Whether prone or supine, we find the pelvis, hip and the rest of the lower extremity in an unloaded position that allows easy manipulation of the body into its ideal anatomical alignment (an interesting conversation on its own) vs a seated or fully weight-bearing position for scanning. In a prone position you may find it easier to palpate the subtalar and talocrural joints while evaluating calcaneal alignment as well as rearfoot to forefoot alignment, yet supine may be more comfortable for some patients. Of course, this is only valuable and important if the assessment conducted is inclusive of the patient’s posture and biomechanics above the ankle.
So, assuming we are scanning with the patient lying prone with the spine, hip and knee in a neutral and unloaded position, how does one position the foot? Calcaneal vertical, sub-talar neutral, locked lateral column? Following the same principles of ideal anatomical alignment, optimizing the foot position based the best range of motion in all directions - the foot has optimal movement through pronation and supination, dorsi-flexion and plantarflexion, inversion and eversion, mid-foot torsional rotation internally and externally, and equal 1st ray mobility in dorsiflexion and plantarflexion. This often requires careful testing of fascial limitations up the kinetic chain and ensuring a neutral pelvic and hip position so that fascial tension is not influencing the foot’s ideal alignment.
Considering the functional behaviour of the body when foot orthoses will be used can also be helpful when positioning the foot. For example, a golfer who is having trouble loading their hallux of their rear foot during the terminal stage of their swing may benefit from a slightly plantarflexed 1st ray during the scan vs a neutral alignment that may be more conducive to walking the course. These subtle positioning differences during scanning can have considerable output improvements in the accuracy and efficacy of your patient’s custom foot orthotics. The more aligned the body and foot is during the scan, the less CAD alternations required post processing, the more accurate the foot orthotics will function on the patient’s feet.
So, if the clinician is spending all of this time carefully positioning the patient's body into optimal alignment, who is taking the scan? Laser scanning technology is more accurate when multiple passes are made from different angles - you simply get more data. Good data in, good data out, more precise foot orthotics. The depth of the scans is also better, giving one more to work with during the design phase. It is therefore clear that assistance from a colleague (even non-medical) to move a hand-held scanner around the foot with the patient lying prone while the assessing clinician is guiding the patient into ideal anatomical alignment of the body will provide the best cast of the patient’s feet.
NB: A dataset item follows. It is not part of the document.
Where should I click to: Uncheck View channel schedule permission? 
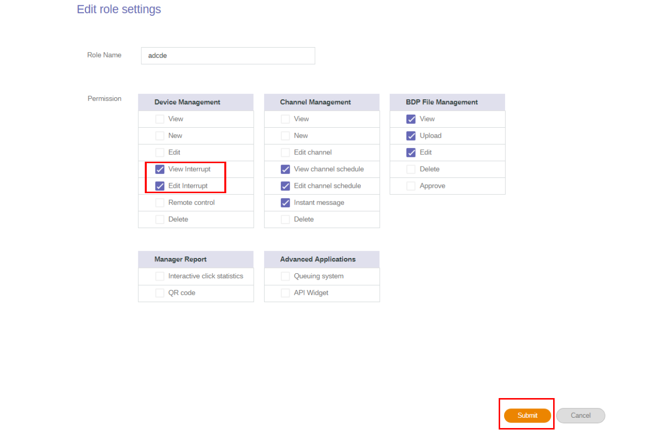pyautogui.click(x=286, y=169)

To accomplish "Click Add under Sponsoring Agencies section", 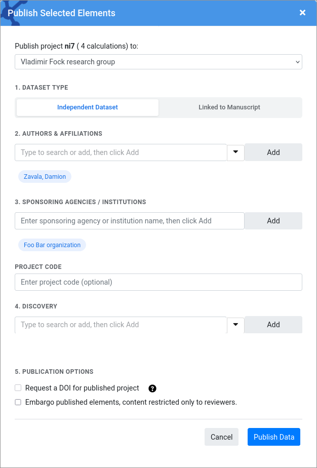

There is still one limitation with this approach of optimal body alignment positioning for 3D scanning the feet – we have not accounted for the fact that when weight bearing, changes in soft tissue expansion and skeletal foot structure may influence the design and technical accommodations added to the foot orthotic. The addition of a supplementary fully weight-bearing scan (with the foot and ankle corrected as best as possible to a neutral alignment) offers increased accuracy and enables precise placement of forefoot accommodations, which is instrumental in the success and comfort of the foot orthotic for your patient.
Technology has offered many advancements in the healthcare field; however, it is still up to the healthcare provider to effectively utilize the technology to its full potential. Careful body alignment positioning and recruiting assistance to aid in the foot scan of your patients can provide considerably better outcomes in your orthotic design – maximizing the potential from this technology.